Documentazione e protezioni per la connessione
A 17 kW l'impianto è ampiamente sopra la soglia di 11,08 kW della CEI 0-21: la pratica di connessione richiede il quadro di interfaccia con relè SPI, il dispositivo di interfaccia esterno e il test report. Lato inverter sono già integrati gli scaricatori di sovratensione di Tipo II su entrambi i lati, DC e AC, che in molti quadri di campo evitano una duplicazione.
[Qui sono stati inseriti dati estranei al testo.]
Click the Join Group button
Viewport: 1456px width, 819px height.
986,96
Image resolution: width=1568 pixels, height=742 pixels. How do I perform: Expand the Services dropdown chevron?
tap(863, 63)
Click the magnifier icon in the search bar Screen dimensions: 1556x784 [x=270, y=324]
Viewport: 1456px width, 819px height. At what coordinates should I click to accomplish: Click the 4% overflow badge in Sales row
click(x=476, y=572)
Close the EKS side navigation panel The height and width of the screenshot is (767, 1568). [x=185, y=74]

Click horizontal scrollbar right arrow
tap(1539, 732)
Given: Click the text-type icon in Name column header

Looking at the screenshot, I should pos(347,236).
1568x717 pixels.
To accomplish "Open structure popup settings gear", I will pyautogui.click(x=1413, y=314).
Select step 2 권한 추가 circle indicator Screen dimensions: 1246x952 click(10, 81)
L'AFCI, la protezione contro l'arco elettrico, è disponibile come opzione.
Domande frequenti
Qual è la differenza reale tra X3-PRO-15K-G2, 17K e 20K?
Cambia solo la potenza in uscita e di conseguenza il campo fotovoltaico ammesso: 22,5, 25,5 e 30 kWp. Involucro, peso (26 kg), efficienza (98,3%), numero di MPPT e correnti di ingresso sono identici. La scelta si fa sul campo fotovoltaico effettivamente installabile sul tetto, non sulle prestazioni, che sono le stesse.
Quanti pannelli servono per un X3-PRO-17K-G2?
Per lavorare vicino alla potenza nominale servono almeno 17 kWp, circa 38 moduli da 450 Wp. Il massimo raccomandato è 25,5 kWp, circa 57 moduli. Vanno distribuiti su 2 MPPT con un massimo di 2 stringhe ciascuno, verificando che la somma delle correnti per inseguitore resti entro i 32 A.
Il X3-PRO-17K-G2 richiede il quadro di interfaccia CEI 0-21?
Sì. Sopra gli 11,08 kW la protezione di interfaccia integrata non è sufficiente: servono quadro con relè SPI, dispositivo di interfaccia esterno e test report da allegare alla richiesta di connessione al distributore. Va previsto in preventivo insieme all'inverter.
Serve un quadro di campo con scaricatori separati?
L'inverter integra già SPD di Tipo II sia sul lato DC che sul lato AC. Un quadro di campo con soli scaricatori diventa quindi ridondante nella maggior parte delle installazioni residenziali e commerciali leggere. Resta utile quando servono sezionamento delle singole stringhe, fusibili di stringa o quando la distanza tra campo e inverter è elevata.
Posso pilotare una pompa di calore con questo inverter?
Sì, l'X3-PRO G2 integra la gestione dei carichi smart, che permette di attivare utenze come pompa di calore o wallbox quando la produzione fotovoltaica supera il consumo istantaneo. La lettura del punto di scambio richiede un energy meter esterno, lo stesso che serve per il controllo dell'esportazione.